• **TASK GOAL**
Pick out and copy every line below that contains the word "label", matching its case exactly.

Stored records:

<<<<

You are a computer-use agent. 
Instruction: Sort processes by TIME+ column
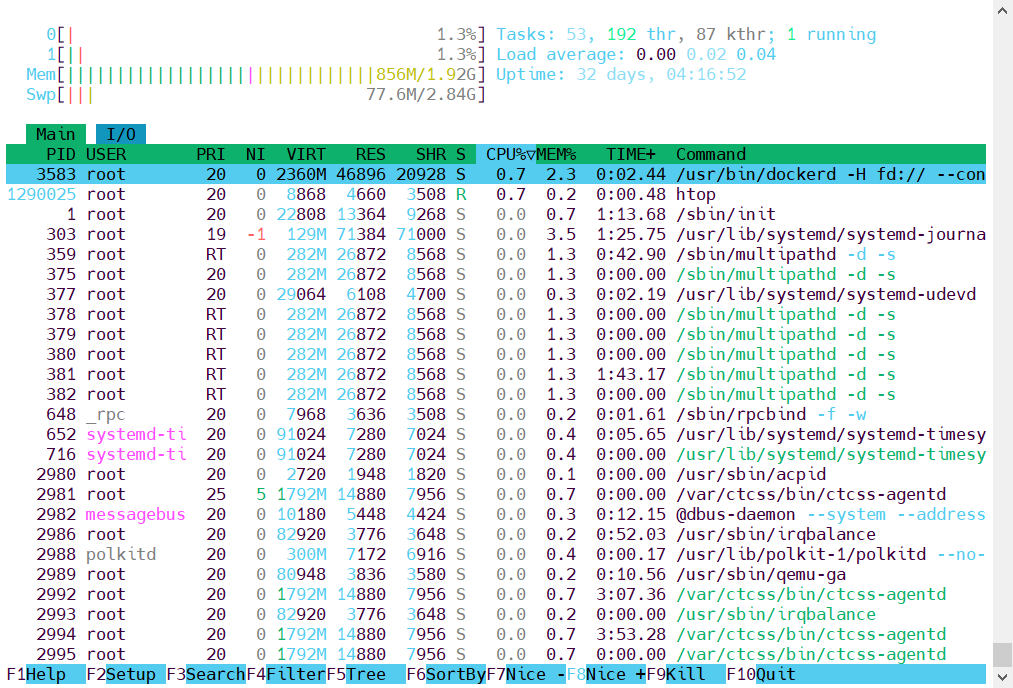pos(630,154)
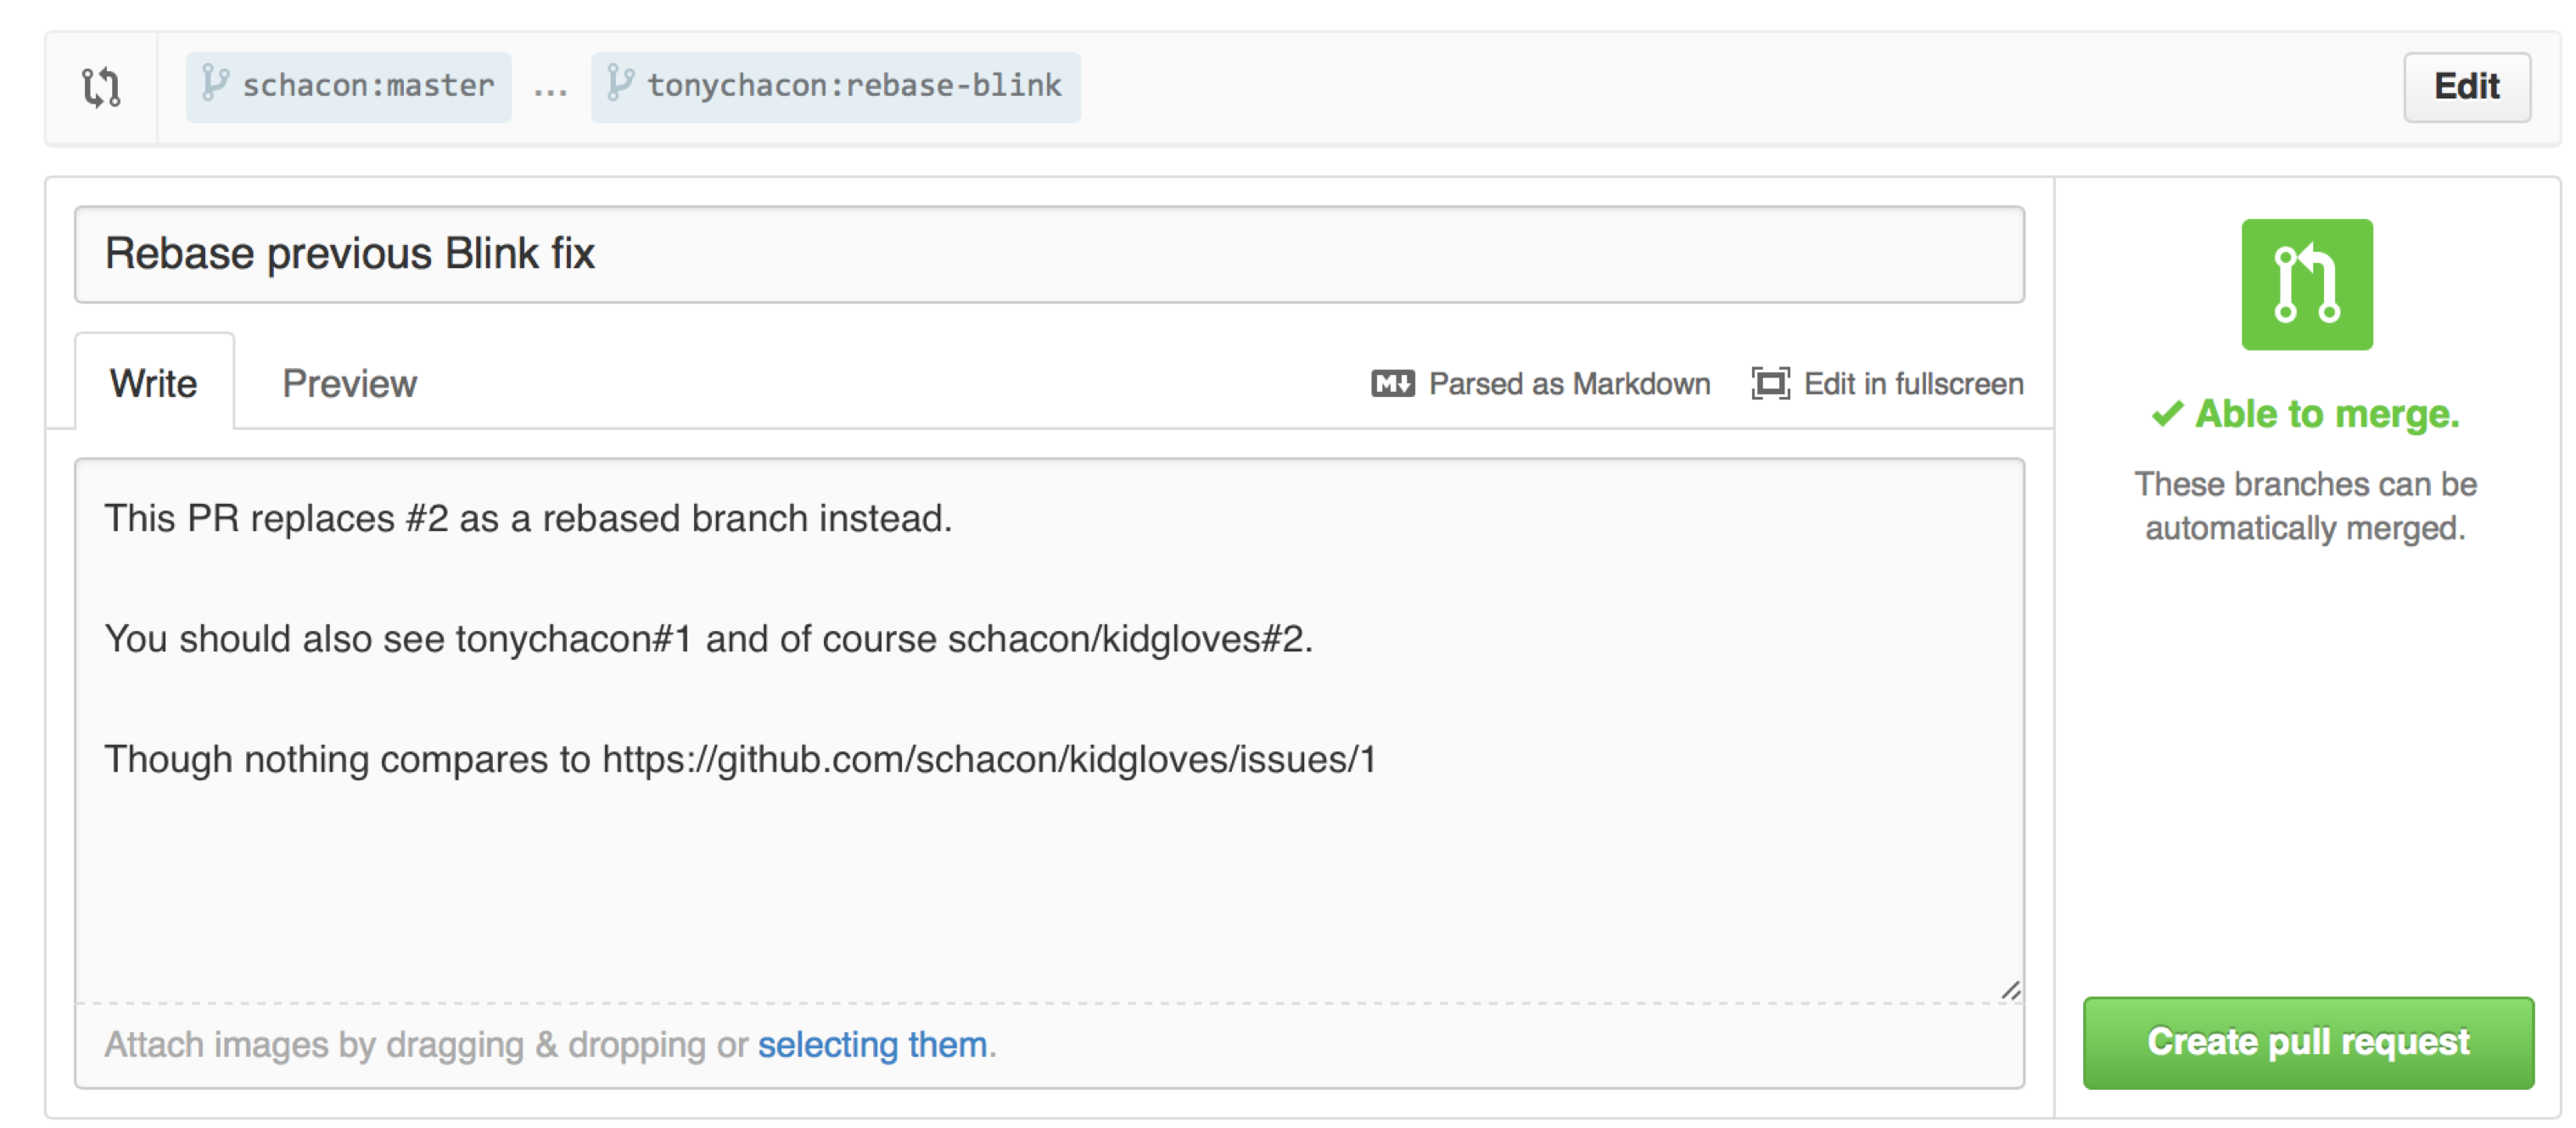Image resolution: width=2576 pixels, height=1128 pixels.
Task: Select the tonychacon:rebase-blink head branch label
Action: 854,87
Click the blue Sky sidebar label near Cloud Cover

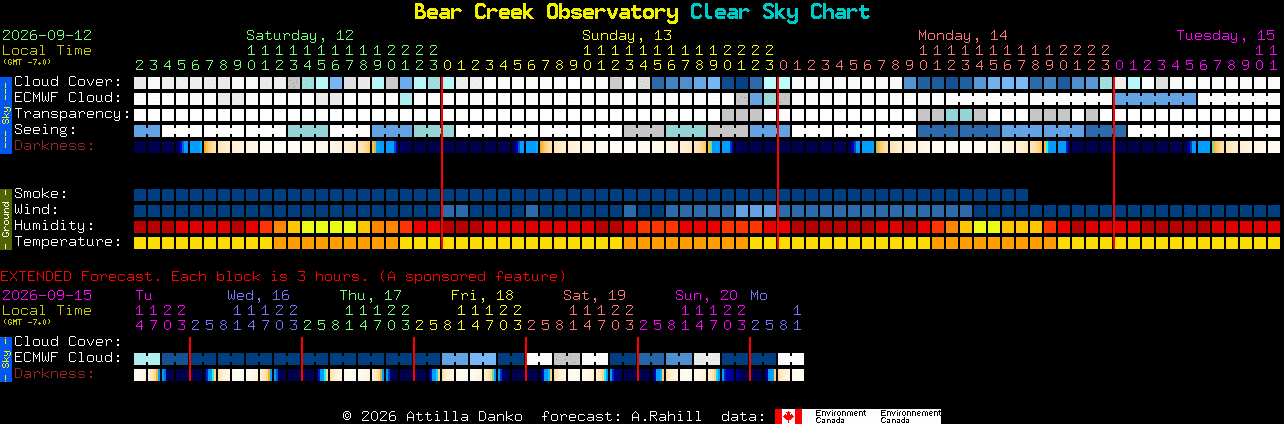point(5,113)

>>>>

• **OUTPUT FOR THIS TASK**
Task: Select the tonychacon:rebase-blink head branch label
Click the blue Sky sidebar label near Cloud Cover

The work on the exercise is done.